Let $A_x$ and $A_y$ be the horizontal and vertical reactions at the hinged support A.

Let $B_x$ and $B_y$ be the horizontal reaction and vertical reaction at the hinged support B.

Sketch the free body diagram of the structure as shown in Figure 1.

Use equilibrium equations:

Summation of moments about A is equal to 0.

$\begin{array}{l}\sum M_A=0\\ \left(\begin{array}{l}-\left(100\right)\left(5\right)+\frac{1}{2}\left(20\right)\left(4\right)\left(\frac{2}{3}\times 4\right)-20\left(12\right)\left(\frac{12}{2}\right)+20\left(4\right)\left(\frac{4}{2}\right)\\ -\frac{1}{2}\left(20\right)\left(4\right)\left(12+\frac{4}{3}\right)+B_y\left(12\right)\end{array}\right)=0\\ -500+106.667-1440+160-533.333+12B_y=0\\ B_y=183.89\text{kN}\uparrow \end{array}$

Therefore, the vertical reaction at B is $\underset{\_}{B_y=183.89\text{kN}\uparrow }$.

For the member BC, the summation of moments about C is equal to 0.

$\begin{array}{l}\sum M_C^{BC}=0\\ -\left(20\right)\left(6\right)\left(\frac{6}{2}\right)-\frac{1}{2}\left(20\right)\left(4\right)\left(\frac{4}{3}+6\right)+B_y\left(6\right)-B_x\left(10\right)=0\end{array}$

Substitute $183.89\text{kN}$ for $B_y$.

$\begin{array}{l}-\left(20\right)\left(6\right)\left(\frac{6}{2}\right)-\frac{1}{2}\left(20\right)\left(4\right)\left(\frac{4}{3}+6\right)+\left(183.89\right)\left(6\right)-B_x\left(10\right)=0\\ 10B_x+450.007=0\\ B_x=-45\text{kN}\\ B_x=45\text{kN}\leftarrow \end{array}$

Therefore, the horizontal reaction at B is $\underset{\_}{B_x=45\text{kN}\leftarrow }$.

Summation of forces along x-direction is equal to 0.

$\begin{array}{l}+\to \sum F_x=0\\ A_x+B_x+100=0\end{array}$

Substitute $-45\text{kN}$ for $B_x$.

$\begin{array}{l}{A}_x-45+100=0\\ 55+A_x=0\\ A_x=-55\text{kN}\\ A_x=55\text{kN}\leftarrow \end{array}$

Therefore, the horizontal reaction at A is $\underset{\_}{A_x=55\text{kN}\leftarrow }$.

Summation of forces along y-direction is equal to 0.

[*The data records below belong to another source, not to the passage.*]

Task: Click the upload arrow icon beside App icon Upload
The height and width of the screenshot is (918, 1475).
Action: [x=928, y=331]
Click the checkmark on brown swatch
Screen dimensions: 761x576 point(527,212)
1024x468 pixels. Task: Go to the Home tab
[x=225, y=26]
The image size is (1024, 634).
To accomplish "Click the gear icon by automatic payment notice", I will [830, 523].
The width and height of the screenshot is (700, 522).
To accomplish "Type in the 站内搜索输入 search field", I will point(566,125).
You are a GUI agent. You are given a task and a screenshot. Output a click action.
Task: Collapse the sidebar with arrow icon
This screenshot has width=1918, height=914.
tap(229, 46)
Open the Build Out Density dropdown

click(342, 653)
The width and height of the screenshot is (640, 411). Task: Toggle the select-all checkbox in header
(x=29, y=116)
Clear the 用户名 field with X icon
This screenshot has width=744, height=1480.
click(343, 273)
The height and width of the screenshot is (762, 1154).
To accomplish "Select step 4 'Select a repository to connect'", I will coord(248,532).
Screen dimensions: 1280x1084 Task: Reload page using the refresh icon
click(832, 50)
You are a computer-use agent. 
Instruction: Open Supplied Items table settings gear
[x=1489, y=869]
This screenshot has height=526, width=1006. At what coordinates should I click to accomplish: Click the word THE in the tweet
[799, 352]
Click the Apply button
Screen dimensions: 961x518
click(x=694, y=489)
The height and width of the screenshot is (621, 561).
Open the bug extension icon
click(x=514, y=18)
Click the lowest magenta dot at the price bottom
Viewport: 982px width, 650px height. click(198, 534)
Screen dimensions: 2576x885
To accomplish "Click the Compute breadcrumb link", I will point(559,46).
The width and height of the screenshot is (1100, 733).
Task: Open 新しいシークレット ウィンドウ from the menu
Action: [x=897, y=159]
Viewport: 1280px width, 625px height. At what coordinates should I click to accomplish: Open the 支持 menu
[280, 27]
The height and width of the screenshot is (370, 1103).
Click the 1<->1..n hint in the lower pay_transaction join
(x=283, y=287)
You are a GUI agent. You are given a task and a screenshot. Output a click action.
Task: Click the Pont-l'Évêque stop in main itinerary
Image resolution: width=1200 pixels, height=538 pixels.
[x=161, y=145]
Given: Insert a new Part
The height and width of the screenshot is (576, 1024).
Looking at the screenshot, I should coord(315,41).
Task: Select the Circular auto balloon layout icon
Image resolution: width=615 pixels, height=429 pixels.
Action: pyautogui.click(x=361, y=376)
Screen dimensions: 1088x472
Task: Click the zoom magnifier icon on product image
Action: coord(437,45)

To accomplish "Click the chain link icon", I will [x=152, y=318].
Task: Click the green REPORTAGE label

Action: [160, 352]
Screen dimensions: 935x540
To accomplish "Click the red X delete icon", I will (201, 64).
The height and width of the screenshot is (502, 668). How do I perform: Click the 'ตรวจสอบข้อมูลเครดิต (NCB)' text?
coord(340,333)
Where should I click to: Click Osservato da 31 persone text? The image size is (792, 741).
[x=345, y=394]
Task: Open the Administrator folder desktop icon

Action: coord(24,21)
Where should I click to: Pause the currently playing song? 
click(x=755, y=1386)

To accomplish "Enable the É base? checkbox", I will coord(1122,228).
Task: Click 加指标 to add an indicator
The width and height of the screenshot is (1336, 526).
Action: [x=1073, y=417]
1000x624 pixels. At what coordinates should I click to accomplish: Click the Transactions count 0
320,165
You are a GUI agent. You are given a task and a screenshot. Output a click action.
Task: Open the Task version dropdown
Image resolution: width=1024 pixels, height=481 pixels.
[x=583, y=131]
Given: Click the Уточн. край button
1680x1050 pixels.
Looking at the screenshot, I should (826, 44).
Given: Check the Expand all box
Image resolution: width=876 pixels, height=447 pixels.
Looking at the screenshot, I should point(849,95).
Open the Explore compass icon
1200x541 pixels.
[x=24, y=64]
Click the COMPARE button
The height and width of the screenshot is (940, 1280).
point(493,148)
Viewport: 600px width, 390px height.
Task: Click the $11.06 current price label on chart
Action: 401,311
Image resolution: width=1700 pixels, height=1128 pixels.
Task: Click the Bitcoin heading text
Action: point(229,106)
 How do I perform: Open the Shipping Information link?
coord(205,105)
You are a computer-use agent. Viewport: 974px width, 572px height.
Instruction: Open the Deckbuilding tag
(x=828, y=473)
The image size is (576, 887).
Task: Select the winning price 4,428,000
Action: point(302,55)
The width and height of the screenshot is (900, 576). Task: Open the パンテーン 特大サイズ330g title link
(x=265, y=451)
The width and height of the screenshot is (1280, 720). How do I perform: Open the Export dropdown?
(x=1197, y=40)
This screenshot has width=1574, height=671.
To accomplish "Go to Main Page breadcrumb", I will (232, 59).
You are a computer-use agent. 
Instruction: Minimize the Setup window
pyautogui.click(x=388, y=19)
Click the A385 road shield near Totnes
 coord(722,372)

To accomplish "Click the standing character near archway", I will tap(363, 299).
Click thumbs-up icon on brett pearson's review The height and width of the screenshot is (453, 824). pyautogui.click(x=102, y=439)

$\begin{array}{l}+\uparrow \sum F_y=0\\ A_y+B_y-\frac{1}{2}\left(20\right)\left(4\right)-20\left(16\right)-\frac{1}{2}\left(20\right)\left(4\right)=0\end{array}$

Substitute $183.89\text{kN}$ for $B_y$.

$\begin{array}{l}{A}_y+183.89-\frac{1}{2}\left(20\right)\left(4\right)-20\left(16\right)-\frac{1}{2}\left(20\right)\left(4\right)=0\\ A_y-216.11=0\\ A_y=216.11\text{kN}\uparrow \end{array}$

Therefore, the vertical reaction at A is $\underset{\_}{A_y=216.11\text{kN}\uparrow }$.